Ghiyaei (Migration)
[2018] AATA 4268
•21 September 2018
Ghiyaei (Migration) [2018] AATA 4268 (21 September 2018)
DECISION RECORD
DIVISION:Migration & Refugee Division
REVIEW APPLICANT: Miss Parisa Ghiyaei
VISA APPLICANT: Mrs Samira Ghiaee
CASE NUMBER: 1710758
HOME AFFAIRS REFERENCE(S): BCC2017/1073774
MEMBER:Nora Lamont
DATE:21 September 2018
PLACE OF DECISION: Melbourne
DECISION:The Tribunal remits the application for a Visitor (Class FA) visa for reconsideration, with the direction that the visa applicant meets the following criteria for a Subclass 600 (Visitor) (Class FA) visa:
·cl.600.211 of Schedule 2 to the Regulations.
Statement made on 21 September 2018 at 12:10pm
CATCHWORDS
MIGRATION – Visitor (Class FA) visa – Subclass 600 (Visitor) – genuine temporary entrant – previous travel history – transferrable funds and assets – unemployed – pension recipient – mother’s full time carer – no language skills – sponsor’s home available for visitors – decision under review remittedLEGISLATION
Migration Act 1958 (Cth), s 65
Migration Regulations 1994 (Cth), Schedule 2 cls 600.211, 600.231STATEMENT OF DECISION AND REASONS
APPLICATION FOR REVIEW
This is an application for review of a decision made by a delegate of the Minister for Immigration on 3 April 2017 to refuse to grant the visa applicant a Visitor (Class FA) visa under s.65 of the Migration Act 1958 (the Act).
The visa applicant applied for the visa on 19 March 2017. At the time the visa application was lodged, Class FA contained one subclass, Subclass 600 (Visitor), with a number of different streams. In this case the applicant applied for the visa seeking to satisfy the primary criteria in the Sponsored Family stream.

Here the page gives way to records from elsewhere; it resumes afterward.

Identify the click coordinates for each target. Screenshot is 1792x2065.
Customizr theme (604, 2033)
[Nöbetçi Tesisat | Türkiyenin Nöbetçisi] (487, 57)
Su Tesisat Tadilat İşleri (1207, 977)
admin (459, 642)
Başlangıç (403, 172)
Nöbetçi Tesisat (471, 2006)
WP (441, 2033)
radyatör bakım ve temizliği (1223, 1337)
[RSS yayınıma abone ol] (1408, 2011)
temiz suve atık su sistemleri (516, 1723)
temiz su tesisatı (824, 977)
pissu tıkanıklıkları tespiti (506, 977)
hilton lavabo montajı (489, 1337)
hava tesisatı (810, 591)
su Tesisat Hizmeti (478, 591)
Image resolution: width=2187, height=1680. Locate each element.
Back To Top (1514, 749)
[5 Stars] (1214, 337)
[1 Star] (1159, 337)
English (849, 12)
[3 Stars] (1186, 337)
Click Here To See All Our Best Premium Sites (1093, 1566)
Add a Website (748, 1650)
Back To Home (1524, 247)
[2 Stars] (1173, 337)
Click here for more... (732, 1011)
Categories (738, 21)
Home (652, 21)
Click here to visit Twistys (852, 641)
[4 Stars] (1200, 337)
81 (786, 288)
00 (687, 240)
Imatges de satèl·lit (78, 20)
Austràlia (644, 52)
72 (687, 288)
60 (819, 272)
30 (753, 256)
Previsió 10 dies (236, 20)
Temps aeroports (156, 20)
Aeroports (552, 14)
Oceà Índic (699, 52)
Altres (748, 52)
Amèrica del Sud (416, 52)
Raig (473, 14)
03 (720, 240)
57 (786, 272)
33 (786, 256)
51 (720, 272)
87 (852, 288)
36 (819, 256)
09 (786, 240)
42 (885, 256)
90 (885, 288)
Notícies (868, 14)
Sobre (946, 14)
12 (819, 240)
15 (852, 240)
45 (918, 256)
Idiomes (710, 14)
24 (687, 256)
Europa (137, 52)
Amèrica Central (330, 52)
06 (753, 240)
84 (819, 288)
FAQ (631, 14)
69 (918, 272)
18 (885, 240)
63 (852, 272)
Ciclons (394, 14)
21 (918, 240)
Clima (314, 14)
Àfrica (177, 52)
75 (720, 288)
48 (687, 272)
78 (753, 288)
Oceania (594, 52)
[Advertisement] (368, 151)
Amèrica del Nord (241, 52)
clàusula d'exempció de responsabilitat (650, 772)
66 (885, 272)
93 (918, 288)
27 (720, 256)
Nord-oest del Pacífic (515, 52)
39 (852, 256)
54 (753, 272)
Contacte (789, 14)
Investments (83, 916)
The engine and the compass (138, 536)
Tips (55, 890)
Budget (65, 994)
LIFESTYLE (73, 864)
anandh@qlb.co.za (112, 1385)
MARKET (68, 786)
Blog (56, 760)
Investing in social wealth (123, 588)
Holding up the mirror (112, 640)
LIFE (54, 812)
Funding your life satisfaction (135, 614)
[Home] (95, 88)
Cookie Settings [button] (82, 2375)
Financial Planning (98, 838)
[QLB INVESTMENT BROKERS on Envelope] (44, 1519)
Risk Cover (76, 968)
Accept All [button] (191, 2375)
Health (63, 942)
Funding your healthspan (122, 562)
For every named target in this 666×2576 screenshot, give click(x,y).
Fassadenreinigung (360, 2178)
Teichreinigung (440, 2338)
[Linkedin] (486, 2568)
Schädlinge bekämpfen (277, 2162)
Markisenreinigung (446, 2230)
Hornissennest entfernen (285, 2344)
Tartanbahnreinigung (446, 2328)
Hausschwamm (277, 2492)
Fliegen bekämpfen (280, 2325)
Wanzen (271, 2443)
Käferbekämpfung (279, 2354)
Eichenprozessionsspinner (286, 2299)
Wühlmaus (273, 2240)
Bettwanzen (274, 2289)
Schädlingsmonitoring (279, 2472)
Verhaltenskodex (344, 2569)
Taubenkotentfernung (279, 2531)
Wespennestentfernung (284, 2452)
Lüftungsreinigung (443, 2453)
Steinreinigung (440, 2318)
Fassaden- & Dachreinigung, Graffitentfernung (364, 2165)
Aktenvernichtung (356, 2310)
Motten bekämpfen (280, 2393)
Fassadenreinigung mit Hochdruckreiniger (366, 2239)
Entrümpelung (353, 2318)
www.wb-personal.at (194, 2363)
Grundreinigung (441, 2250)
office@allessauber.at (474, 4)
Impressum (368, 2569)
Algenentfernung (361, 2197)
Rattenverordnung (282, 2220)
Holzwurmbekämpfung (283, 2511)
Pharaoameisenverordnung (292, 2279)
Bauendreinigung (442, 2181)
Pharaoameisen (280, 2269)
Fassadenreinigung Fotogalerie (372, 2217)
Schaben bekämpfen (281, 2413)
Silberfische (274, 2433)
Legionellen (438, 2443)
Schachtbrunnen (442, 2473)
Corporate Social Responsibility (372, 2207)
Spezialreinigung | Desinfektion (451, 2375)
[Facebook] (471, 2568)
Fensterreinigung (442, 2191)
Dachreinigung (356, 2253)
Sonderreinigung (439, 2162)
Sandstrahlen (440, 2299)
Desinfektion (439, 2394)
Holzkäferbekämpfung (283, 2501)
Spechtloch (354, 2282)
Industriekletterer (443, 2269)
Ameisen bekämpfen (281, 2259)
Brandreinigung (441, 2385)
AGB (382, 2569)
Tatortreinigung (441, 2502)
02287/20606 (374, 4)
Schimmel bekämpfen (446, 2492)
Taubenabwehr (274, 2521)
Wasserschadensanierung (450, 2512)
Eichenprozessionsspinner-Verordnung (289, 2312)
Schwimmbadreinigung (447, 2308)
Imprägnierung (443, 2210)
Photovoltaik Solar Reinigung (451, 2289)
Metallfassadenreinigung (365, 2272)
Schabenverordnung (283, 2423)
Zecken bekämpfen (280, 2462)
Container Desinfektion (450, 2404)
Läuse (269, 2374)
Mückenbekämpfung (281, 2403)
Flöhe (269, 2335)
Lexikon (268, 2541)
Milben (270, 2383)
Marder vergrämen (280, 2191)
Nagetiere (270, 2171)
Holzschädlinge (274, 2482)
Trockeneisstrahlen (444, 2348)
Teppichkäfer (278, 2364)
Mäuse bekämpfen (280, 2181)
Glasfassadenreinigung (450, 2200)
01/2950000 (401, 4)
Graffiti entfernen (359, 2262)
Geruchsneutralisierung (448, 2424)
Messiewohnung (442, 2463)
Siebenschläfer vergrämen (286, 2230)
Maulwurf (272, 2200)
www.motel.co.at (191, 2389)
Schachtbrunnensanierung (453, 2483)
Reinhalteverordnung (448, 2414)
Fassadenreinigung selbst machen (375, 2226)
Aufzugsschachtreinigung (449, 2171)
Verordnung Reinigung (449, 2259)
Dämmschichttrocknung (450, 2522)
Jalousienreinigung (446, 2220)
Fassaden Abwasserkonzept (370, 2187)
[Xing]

The criteria for a Subclass 600 visa are set out in Part 600 of Schedule 2 to the Migration Regulations 1994 (the Regulations). Relevantly to this case, they include cl.600.211, which requires the visa applicant to satisfy the Minister that the visa applicant genuinely intends to stay temporarily in Australia for the purpose for which the visa is granted.
The delegate refused to grant the visa on the basis that the visa applicant did not meet cl.600.211 because the applicant is not employed; she has limited immediate family members such as a spouse or dependent children and therefore has little incentive to return to Iran.
The review applicant appeared before the Tribunal on 21 September 2018 to give evidence and present arguments. The Tribunal also received oral evidence from Farid Farrokhnazar the review applicant’s partner. The Tribunal was also provided with assistance from an interpreter in the Persian and English languages who assisted when calling the visa applicant in Iran.
For the following reasons, the Tribunal has concluded that the matter should be remitted for reconsideration.
CONSIDERATION OF CLAIMS AND EVIDENCE
The issue in this case is whether cl.600.211 is met, which requires the Tribunal to be satisfied that the visa applicant genuinely intends to stay temporarily in Australia for the purpose for which the visa is granted, having regard to whether the applicant has complied substantially with the conditions to which the last substantive visa, or any subsequent bridging visa, held by the applicant was subject; whether the applicant intends to comply with the conditions to which the Subclass 600 visa would be subject; and any other relevant matter.
In the present case, the visa applicant seeks the visa for the purposes of visiting her sister. This is a purpose for which a visa in the Sponsored Family stream may be granted: cl.600.231.
In considering whether a visa applicant genuinely intends to stay temporarily in Australia for this purpose, the Tribunal must consider whether he or she has complied substantially with the conditions of the last substantive visa held, or any subsequent bridging visa (cl.600.211(a)).
The applicant has never held a visitor’s visa to Australia however the applicant has travelled to Russia, Thailand and India and complied with the conditions of her visa. The Tribunal has given weight to this.
Background
The visa applicant is a 47 year female from Iran. Her sister the review applicant arrived in Australia in 2014 on a skilled visa. The initial application to the Department was for both the applicant’s sister and mother to travel to Australia for a visit. However, the mother was granted the visa but the sister was not. Since the initial application the applicant’s mother has travelled to Australia and returned to Iran. Because the mother is elderly and needs assistance to travel and the visa applicant was denied a visa, the review applicant returned to Iran and picked up her mother, flew back to Australia with her and then flew with her back to Iran. The Tribunal notes that the applicant’s mother was granted a visitor’s visa, travelled to Australia and abided by her visa conditions.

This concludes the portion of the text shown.